Word-for-word repetition of the records below is needed, but only from the line holding "Instruction: Click the" through the final line, with pictures excluded.

** Source records follows **

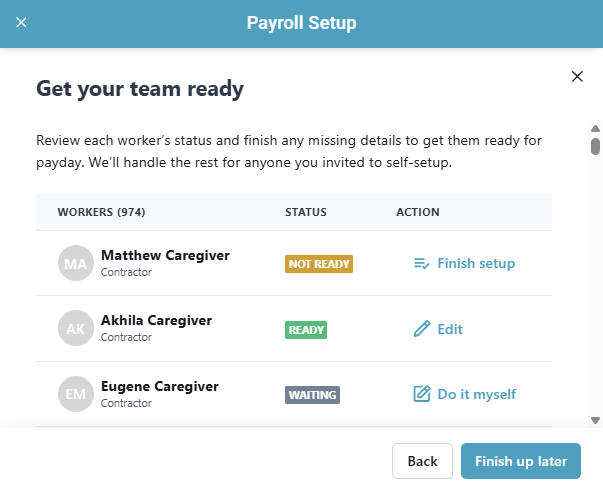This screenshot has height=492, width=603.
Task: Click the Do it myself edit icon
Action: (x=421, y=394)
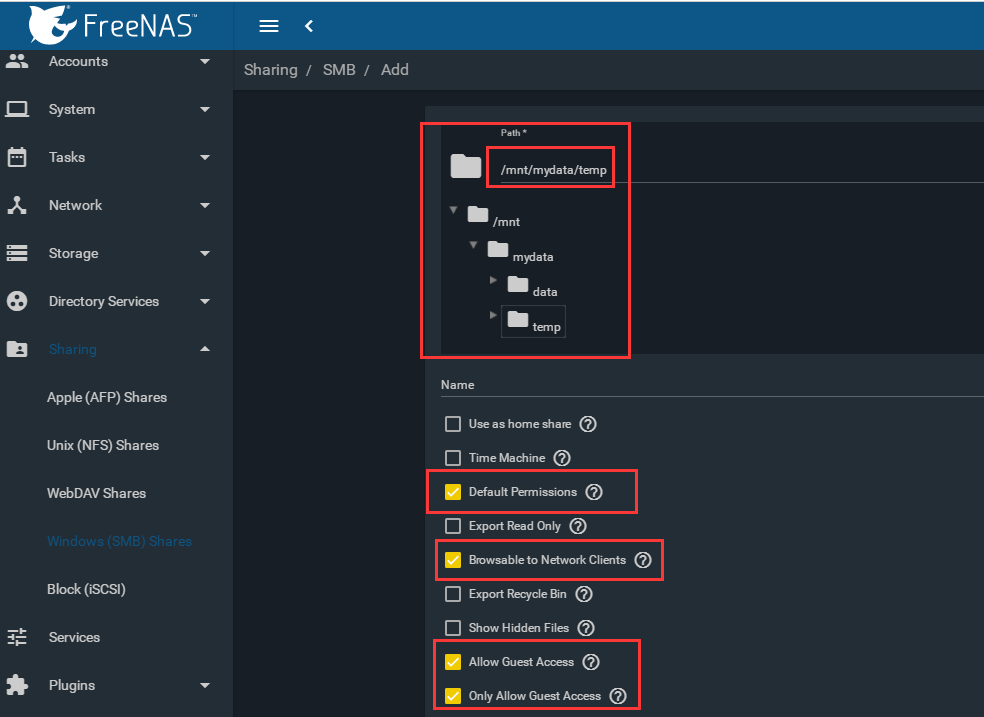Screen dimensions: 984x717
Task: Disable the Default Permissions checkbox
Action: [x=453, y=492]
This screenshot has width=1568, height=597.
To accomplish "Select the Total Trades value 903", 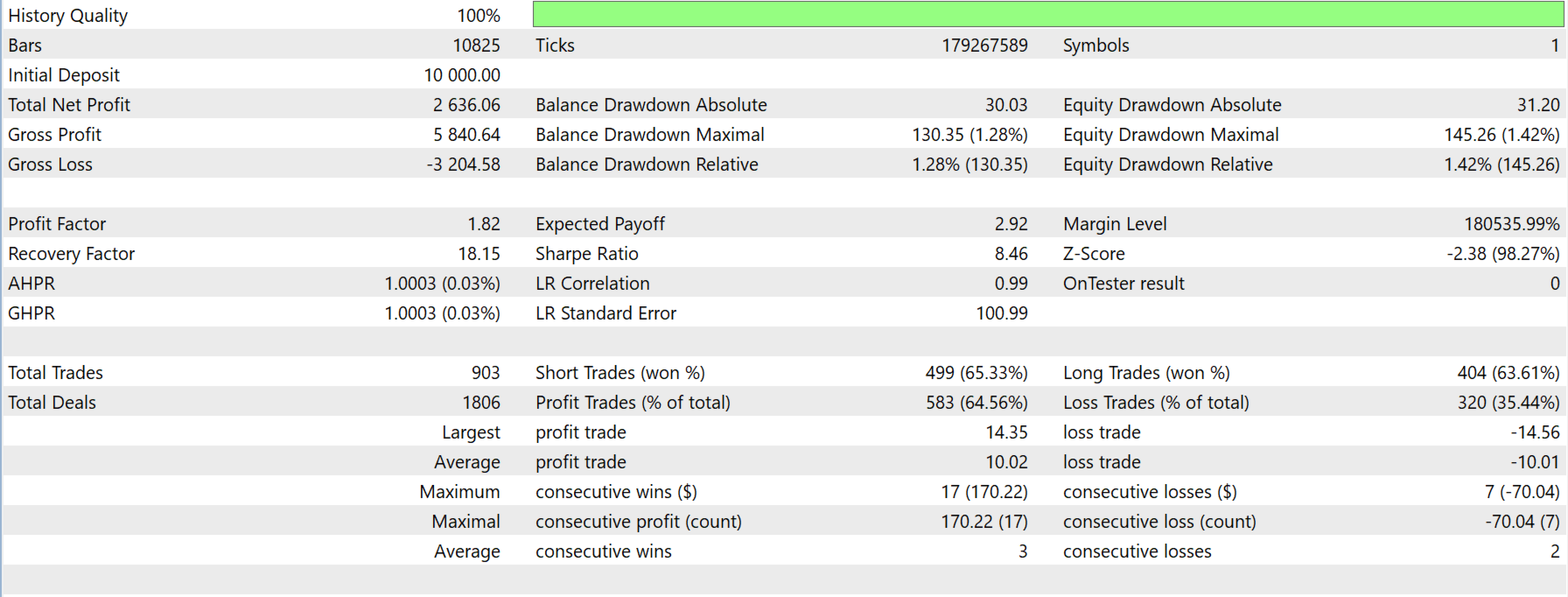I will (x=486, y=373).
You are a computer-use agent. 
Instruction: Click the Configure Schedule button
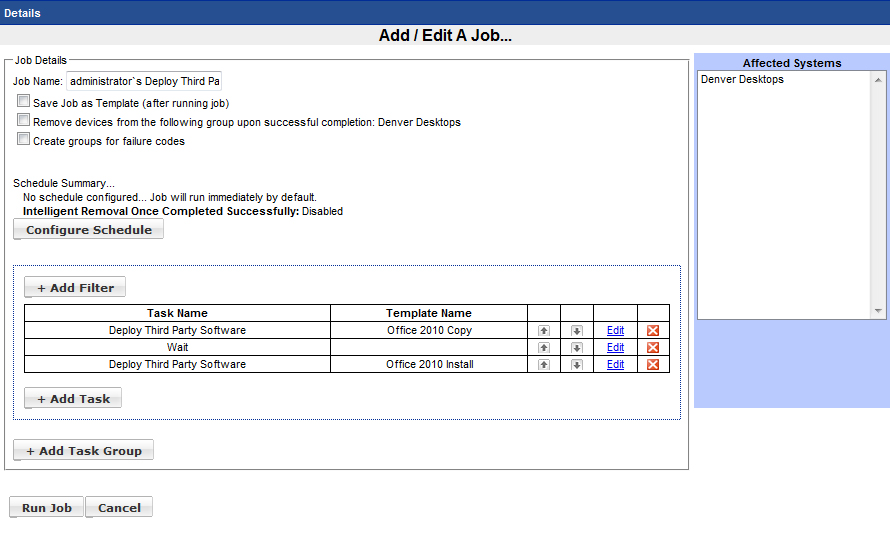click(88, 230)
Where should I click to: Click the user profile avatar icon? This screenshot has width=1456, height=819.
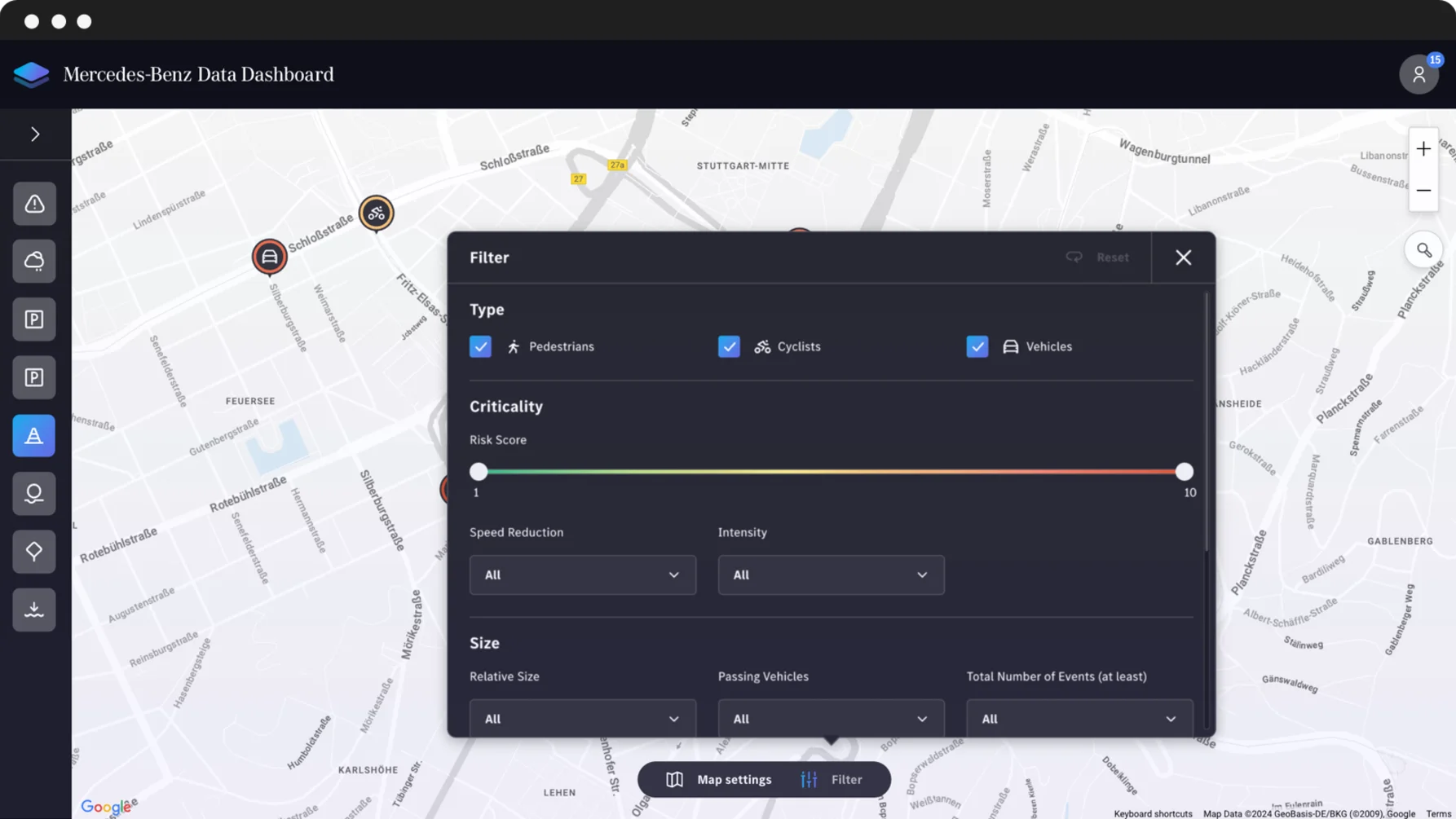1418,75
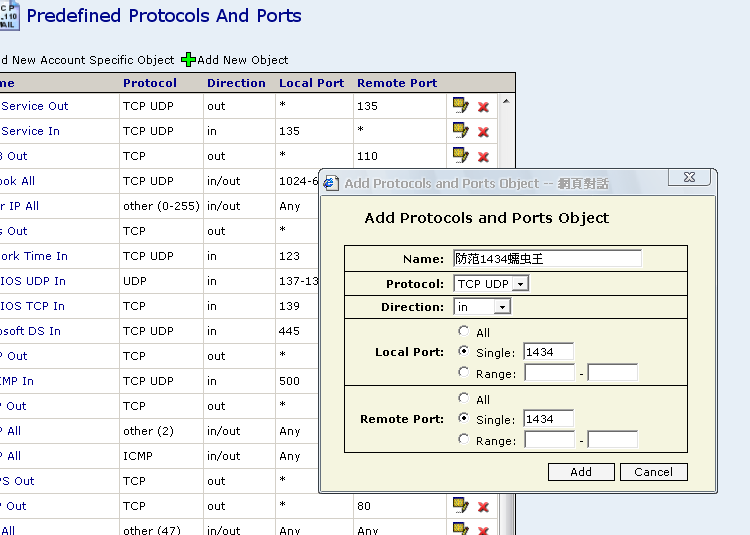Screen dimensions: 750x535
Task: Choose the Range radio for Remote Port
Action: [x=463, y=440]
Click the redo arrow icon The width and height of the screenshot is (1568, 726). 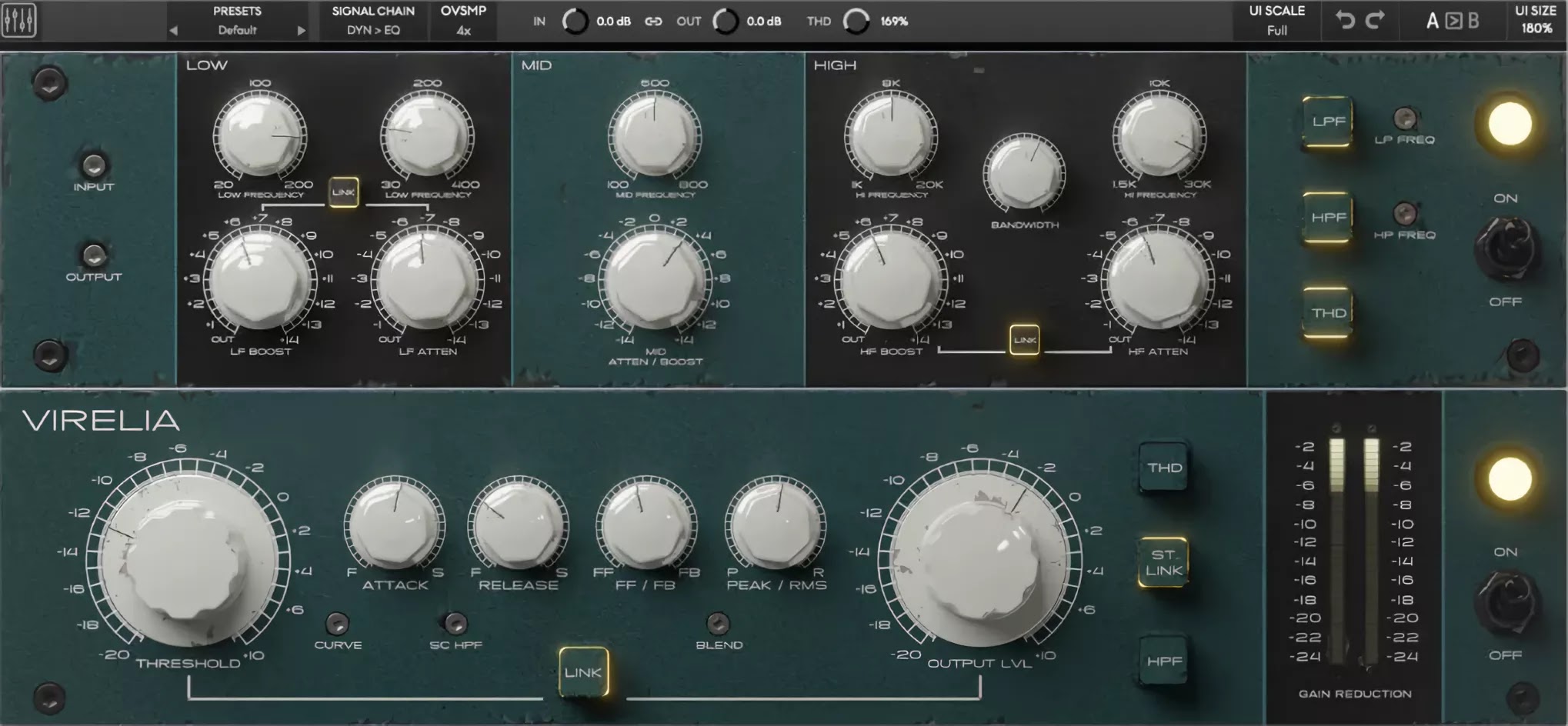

** End of Source records **

- Task answer -
Instruction: Click the Configure Schedule button
click(88, 230)
Where should I click to: Click the user profile avatar icon? This screenshot has width=1456, height=819.
1418,75
Screen dimensions: 750x535
Task: Choose the Range radio for Remote Port
Action: [x=463, y=440]
Click the redo arrow icon The width and height of the screenshot is (1568, 726). 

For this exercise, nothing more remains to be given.